It is now flirting with regime change.
It is now in disarray, and Emmanuel Macron stands at the centre of a drama of his own making that some say could yet end the Fifth Republic.
Even by France’s theatrical standards, it has been an extraordinary week.On Friday night, President Macron stunned Paris by re-appointing Sébastien Lecornu as prime minister - just four days after he had resigned and his first government collapsed in record time.
The 39-year-old self-styled “monk-soldier” now faces the Herculean task of drafting an austerity budget and forming a cabinet acceptable to a parliament that wants him gone.
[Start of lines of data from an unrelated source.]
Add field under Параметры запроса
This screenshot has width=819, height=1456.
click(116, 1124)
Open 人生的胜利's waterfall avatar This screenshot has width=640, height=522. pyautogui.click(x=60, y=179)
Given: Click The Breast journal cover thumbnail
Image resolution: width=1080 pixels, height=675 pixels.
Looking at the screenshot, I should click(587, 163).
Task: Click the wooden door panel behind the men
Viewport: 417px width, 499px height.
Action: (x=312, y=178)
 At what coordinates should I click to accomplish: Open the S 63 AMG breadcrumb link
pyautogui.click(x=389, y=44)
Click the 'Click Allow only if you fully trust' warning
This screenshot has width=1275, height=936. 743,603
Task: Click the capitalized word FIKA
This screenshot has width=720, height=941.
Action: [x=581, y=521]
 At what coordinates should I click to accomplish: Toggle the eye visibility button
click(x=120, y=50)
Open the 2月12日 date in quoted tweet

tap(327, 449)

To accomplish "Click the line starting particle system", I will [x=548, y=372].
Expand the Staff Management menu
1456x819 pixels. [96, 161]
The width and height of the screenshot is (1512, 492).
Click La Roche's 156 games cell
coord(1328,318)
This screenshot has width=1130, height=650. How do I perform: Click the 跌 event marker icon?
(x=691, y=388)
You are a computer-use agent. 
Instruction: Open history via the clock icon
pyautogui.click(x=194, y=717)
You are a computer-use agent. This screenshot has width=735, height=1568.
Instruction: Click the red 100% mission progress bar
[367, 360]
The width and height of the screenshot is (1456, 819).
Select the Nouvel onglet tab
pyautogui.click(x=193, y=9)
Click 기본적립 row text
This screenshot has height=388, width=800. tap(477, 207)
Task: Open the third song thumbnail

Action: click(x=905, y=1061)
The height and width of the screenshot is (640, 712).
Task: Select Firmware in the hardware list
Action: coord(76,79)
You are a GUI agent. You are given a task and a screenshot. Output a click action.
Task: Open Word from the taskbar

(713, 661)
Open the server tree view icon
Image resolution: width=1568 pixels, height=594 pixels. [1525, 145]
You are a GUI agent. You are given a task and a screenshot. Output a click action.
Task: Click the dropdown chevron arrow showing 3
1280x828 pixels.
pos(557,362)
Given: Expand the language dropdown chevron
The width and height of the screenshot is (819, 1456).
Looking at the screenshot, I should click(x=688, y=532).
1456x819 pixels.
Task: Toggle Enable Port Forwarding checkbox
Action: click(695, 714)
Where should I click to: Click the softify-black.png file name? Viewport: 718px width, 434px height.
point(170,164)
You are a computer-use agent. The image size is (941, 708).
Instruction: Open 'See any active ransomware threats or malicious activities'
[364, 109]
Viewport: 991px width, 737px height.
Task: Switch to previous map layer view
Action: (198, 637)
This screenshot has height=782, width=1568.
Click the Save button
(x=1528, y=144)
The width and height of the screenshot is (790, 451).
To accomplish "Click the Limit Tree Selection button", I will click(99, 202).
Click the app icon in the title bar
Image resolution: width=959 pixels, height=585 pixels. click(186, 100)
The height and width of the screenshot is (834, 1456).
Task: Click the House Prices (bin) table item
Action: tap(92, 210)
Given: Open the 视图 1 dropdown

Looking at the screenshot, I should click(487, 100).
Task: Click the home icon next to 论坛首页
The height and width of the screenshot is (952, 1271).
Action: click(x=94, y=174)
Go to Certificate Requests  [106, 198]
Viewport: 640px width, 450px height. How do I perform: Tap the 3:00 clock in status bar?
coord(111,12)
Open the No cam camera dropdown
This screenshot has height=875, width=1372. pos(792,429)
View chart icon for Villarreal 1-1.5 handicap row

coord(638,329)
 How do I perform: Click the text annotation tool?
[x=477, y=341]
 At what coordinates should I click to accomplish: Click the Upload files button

His first government lasted 27 days; his second may not last a week.
Opposition leaders on the Right called the re-appointment a “bad joke”. The Left said they would topple the government unless it tears up pension reforms that Mr Macron pinned his legacy on.
Thierry Beaudet, president of the Economic, Social and Environmental Council - and once tipped for prime minister himself - said what millions of French people are thinking.
“This situation is totally incomprehensible,” he told Franceinfo. “From the point of view of our fellow citizens, it reinforces the idea that the political class lives in a world of its own.”
Across the country, that phrase - “a world of its own” - now sums up the mood. A weary nation, facing budget cuts, rising debt and political paralysis, is watching the Paris elite chase its own tail.
Beyond the theatre lies a deeper structural breakdown.
Since Mr Macron lost his absolute majority in 2022, France has entered what historian Nicolas Roussellier calls “an age of tripolarisation”.
Three irreconcilable blocs - a social and environmentalist left, a pro-European liberal centre, and a sovereigntist right - now dominate the National Assembly. None can command a majority.
As a result, asserted Mr Duhamel, “France has now moved beyond a political crisis. I think it’s a regime crisis”."